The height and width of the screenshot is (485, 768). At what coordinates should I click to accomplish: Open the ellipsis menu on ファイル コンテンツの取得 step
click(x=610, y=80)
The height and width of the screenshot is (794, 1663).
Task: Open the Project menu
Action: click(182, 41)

------------------------------------

● **Set exercise**
Repeat the data above with "ellipsis" swapped for "three-dot". Leave everything else unchanged.

● **The reply**
The height and width of the screenshot is (485, 768). At what coordinates should I click to accomplish: Open the three-dot menu on ファイル コンテンツの取得 step
click(x=610, y=80)
The height and width of the screenshot is (794, 1663).
Task: Open the Project menu
Action: click(182, 41)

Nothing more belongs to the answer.